After successfully ingesting the NYC Taxi data into a PostgreSQL database, the next step in ensuring data reliability is to set up data quality tests. Data quality tests help in verifying that the data meets certain quality standards before it is used in analysis or reporting. In this process, we utilized dbt (Data Build Tool), a popular open-source tool that enables data analysts and engineers to transform and test data using SQL.

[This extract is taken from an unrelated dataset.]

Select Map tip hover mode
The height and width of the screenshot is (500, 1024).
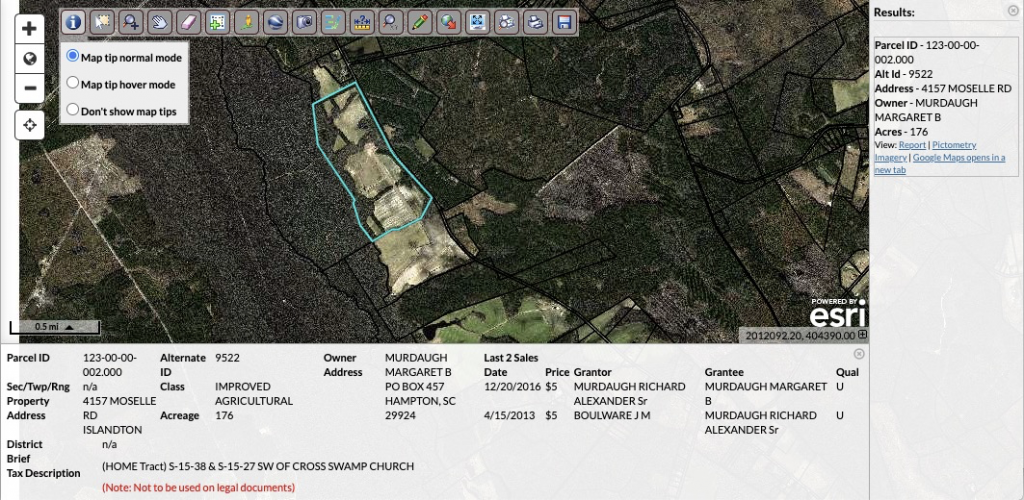pyautogui.click(x=73, y=84)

### Creating Custom Test Macros

Before we dive into setting up tests in dbt, we created custom test macros. These macros are SQL scripts that define the logic of the data tests. We defined a custom macro to test that values in certain columns (like `fare_amount` and `total_amount`) are greater than zero, which is a basic validation check for our dataset.

```sql
        {% macro test_expression_is_greater_than_zero(model, column_name) %}
        
          select count(*)
          
          from {{ model }}
          
          where {{ column_name }} <= 0
          
        {% endmacro %}
```

### Updating the schema.yml File

Next, we moved on to updating the `schema.yml` file, which is a configuration file that allows us to define various properties and tests for our dbt models. In this file, we specified the columns present in our `nyc_taxi_data` table along with the tests we wanted to run on each column. 

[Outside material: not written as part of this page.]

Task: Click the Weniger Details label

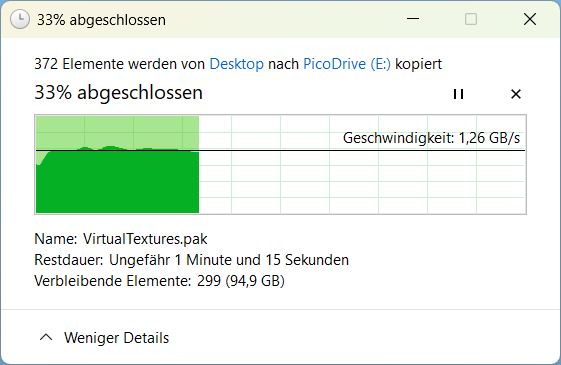Action: coord(116,338)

We included various tests such as:
- `not_null`: To check that certain columns do not contain null values.
- `accepted_values`: To verify that values in a column match one of a set of accepted values.
- Custom tests: To ensure that values in columns like `fare_amount` and `total_amount` are greater than zero.

```yml
version: 2

models:
  - name: nyc_taxi_data
    description: "The raw NYC Taxi data ingested into the database"
    columns:
      - name: vendorid
        description: "The unique identifier for the vendor"
        tests:
          - not_null
      - name: tpep_pickup_datetime
        description: "The pickup datetime for the taxi trip"
        tests:
          - not_null
      - name: tpep_dropoff_datetime
        description: "The dropoff datetime for the taxi trip"
        tests:
          - not_null
      - name: passenger_count
        description: "The number of passengers in the taxi trip"
        tests:
          - not_null
          - accepted_values:
              values: [0, 1, 2, 3, 4, 5, 6, 7, 8, 9]
      - name: trip_distance
        description: "The trip distance of the taxi trip"
        tests:
          - not_null
      - name: pulocationid
        description: "The pickup location ID"
        tests:
          - not_null
      - name: dolocationid
        description: "The dropoff location ID"
        tests:
          - not_null
      - name: fare_amount
        description: "The fare amount for the taxi trip"
        tests:
          - not_null
          - expression_is_greater_than_zero
      - name: total_amount
        description: "The total amount for the taxi trip"
        tests:
          - not_null
          - expression_is_greater_than_zero
```

### Running the Tests

After setting up the `schema.yml` file, we ran the dbt tests using the command `dbt test`. This command checks the data in the database against the tests defined in the `schema.yml` file and returns the results.

### Test Results

The test results indicated that there were records in the dataset where the `total_amount` and `fare_amount` were less than or equal to zero. These tests help in identifying potential data quality issues, which can then be addressed to maintain the reliability and accuracy of the dataset.

### Conclusion

Setting up data quality tests using dbt is a vital step in building a reliable data pipeline. These tests help in identifying and rectifying data issues early in the data pipeline, ensuring that only high-quality data is used in further analysis and reporting.

In the next steps, we would look into rectifying the identified data quality issues and potentially setting up more complex data tests to further ensure the reliability of our dataset.